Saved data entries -
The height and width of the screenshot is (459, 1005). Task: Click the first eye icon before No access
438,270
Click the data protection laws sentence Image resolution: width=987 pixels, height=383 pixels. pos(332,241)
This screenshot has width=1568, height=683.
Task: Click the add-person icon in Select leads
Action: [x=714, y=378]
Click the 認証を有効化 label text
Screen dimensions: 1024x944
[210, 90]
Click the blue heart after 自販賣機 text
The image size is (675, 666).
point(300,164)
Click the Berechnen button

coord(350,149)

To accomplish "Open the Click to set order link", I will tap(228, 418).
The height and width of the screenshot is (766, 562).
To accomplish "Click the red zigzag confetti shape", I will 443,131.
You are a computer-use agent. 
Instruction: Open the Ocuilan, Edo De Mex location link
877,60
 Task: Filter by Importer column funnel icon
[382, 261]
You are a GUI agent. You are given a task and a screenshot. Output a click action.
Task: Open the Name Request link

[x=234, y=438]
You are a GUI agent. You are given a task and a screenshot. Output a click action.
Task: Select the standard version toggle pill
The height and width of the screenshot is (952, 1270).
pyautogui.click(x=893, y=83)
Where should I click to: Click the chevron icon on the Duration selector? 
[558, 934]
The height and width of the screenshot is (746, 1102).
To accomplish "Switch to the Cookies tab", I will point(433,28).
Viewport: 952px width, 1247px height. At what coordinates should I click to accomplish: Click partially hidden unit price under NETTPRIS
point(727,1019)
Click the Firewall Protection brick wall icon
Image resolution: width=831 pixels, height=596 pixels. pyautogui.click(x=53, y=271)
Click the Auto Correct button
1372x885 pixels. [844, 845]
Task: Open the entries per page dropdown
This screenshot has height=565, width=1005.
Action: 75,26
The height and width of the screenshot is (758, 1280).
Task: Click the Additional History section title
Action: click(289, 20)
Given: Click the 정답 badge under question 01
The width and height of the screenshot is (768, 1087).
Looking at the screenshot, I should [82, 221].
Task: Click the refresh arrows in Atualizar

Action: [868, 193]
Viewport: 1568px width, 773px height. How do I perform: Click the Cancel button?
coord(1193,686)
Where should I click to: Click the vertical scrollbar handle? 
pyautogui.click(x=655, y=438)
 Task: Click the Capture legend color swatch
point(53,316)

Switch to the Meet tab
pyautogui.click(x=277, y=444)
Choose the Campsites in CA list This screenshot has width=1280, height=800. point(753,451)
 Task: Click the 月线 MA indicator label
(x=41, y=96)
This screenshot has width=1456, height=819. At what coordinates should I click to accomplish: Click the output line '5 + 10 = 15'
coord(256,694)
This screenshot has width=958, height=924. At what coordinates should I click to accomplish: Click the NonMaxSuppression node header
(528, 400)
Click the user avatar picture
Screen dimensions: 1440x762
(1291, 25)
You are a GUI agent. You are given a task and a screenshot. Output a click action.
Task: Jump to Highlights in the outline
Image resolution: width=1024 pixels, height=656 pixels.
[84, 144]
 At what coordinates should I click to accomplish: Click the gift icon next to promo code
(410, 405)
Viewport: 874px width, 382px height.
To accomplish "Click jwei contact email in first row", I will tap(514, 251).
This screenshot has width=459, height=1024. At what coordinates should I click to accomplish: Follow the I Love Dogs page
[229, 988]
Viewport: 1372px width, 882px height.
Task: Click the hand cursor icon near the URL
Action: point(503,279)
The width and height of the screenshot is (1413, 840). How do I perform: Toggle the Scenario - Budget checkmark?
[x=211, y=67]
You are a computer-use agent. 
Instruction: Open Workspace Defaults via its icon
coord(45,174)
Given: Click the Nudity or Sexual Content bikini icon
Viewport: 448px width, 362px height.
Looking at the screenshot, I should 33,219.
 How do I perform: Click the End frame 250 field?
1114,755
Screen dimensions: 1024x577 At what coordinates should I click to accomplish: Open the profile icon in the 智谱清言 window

ASSIGNMENT -
Repeat every record, keeping each line exactly as it is.

RESULT OF THE TASK -
The height and width of the screenshot is (459, 1005). Task: Click the first eye icon before No access
438,270
Click the data protection laws sentence Image resolution: width=987 pixels, height=383 pixels. pos(332,241)
This screenshot has width=1568, height=683.
Task: Click the add-person icon in Select leads
Action: [x=714, y=378]
Click the 認証を有効化 label text
Screen dimensions: 1024x944
[210, 90]
Click the blue heart after 自販賣機 text
The image size is (675, 666).
point(300,164)
Click the Berechnen button

coord(350,149)

To accomplish "Open the Click to set order link", I will tap(228, 418).
The height and width of the screenshot is (766, 562).
To accomplish "Click the red zigzag confetti shape", I will 443,131.
You are a computer-use agent. 
Instruction: Open the Ocuilan, Edo De Mex location link
877,60
 Task: Filter by Importer column funnel icon
[382, 261]
You are a GUI agent. You are given a task and a screenshot. Output a click action.
Task: Open the Name Request link

[x=234, y=438]
You are a GUI agent. You are given a task and a screenshot. Output a click action.
Task: Select the standard version toggle pill
The height and width of the screenshot is (952, 1270).
pyautogui.click(x=893, y=83)
Where should I click to: Click the chevron icon on the Duration selector? 
[558, 934]
The height and width of the screenshot is (746, 1102).
To accomplish "Switch to the Cookies tab", I will point(433,28).
Viewport: 952px width, 1247px height. At what coordinates should I click to accomplish: Click partially hidden unit price under NETTPRIS
point(727,1019)
Click the Firewall Protection brick wall icon
Image resolution: width=831 pixels, height=596 pixels. pyautogui.click(x=53, y=271)
Click the Auto Correct button
1372x885 pixels. [844, 845]
Task: Open the entries per page dropdown
This screenshot has height=565, width=1005.
Action: 75,26
The height and width of the screenshot is (758, 1280).
Task: Click the Additional History section title
Action: click(289, 20)
Given: Click the 정답 badge under question 01
The width and height of the screenshot is (768, 1087).
Looking at the screenshot, I should [82, 221].
Task: Click the refresh arrows in Atualizar

Action: [868, 193]
Viewport: 1568px width, 773px height. How do I perform: Click the Cancel button?
coord(1193,686)
Where should I click to: Click the vertical scrollbar handle? 
pyautogui.click(x=655, y=438)
 Task: Click the Capture legend color swatch
point(53,316)

Switch to the Meet tab
pyautogui.click(x=277, y=444)
Choose the Campsites in CA list This screenshot has width=1280, height=800. point(753,451)
 Task: Click the 月线 MA indicator label
(x=41, y=96)
This screenshot has width=1456, height=819. At what coordinates should I click to accomplish: Click the output line '5 + 10 = 15'
coord(256,694)
This screenshot has width=958, height=924. At what coordinates should I click to accomplish: Click the NonMaxSuppression node header
(528, 400)
Click the user avatar picture
Screen dimensions: 1440x762
(1291, 25)
You are a GUI agent. You are given a task and a screenshot. Output a click action.
Task: Jump to Highlights in the outline
Image resolution: width=1024 pixels, height=656 pixels.
[84, 144]
 At what coordinates should I click to accomplish: Click the gift icon next to promo code
(410, 405)
Viewport: 874px width, 382px height.
To accomplish "Click jwei contact email in first row", I will tap(514, 251).
This screenshot has width=459, height=1024. At what coordinates should I click to accomplish: Follow the I Love Dogs page
[229, 988]
Viewport: 1372px width, 882px height.
Task: Click the hand cursor icon near the URL
Action: point(503,279)
The width and height of the screenshot is (1413, 840). How do I perform: Toggle the Scenario - Budget checkmark?
[x=211, y=67]
You are a computer-use agent. 
Instruction: Open Workspace Defaults via its icon
coord(45,174)
Given: Click the Nudity or Sexual Content bikini icon
Viewport: 448px width, 362px height.
Looking at the screenshot, I should 33,219.
 How do I perform: Click the End frame 250 field?
1114,755
Screen dimensions: 1024x577 At what coordinates should I click to accomplish: Open the profile icon in the 智谱清言 window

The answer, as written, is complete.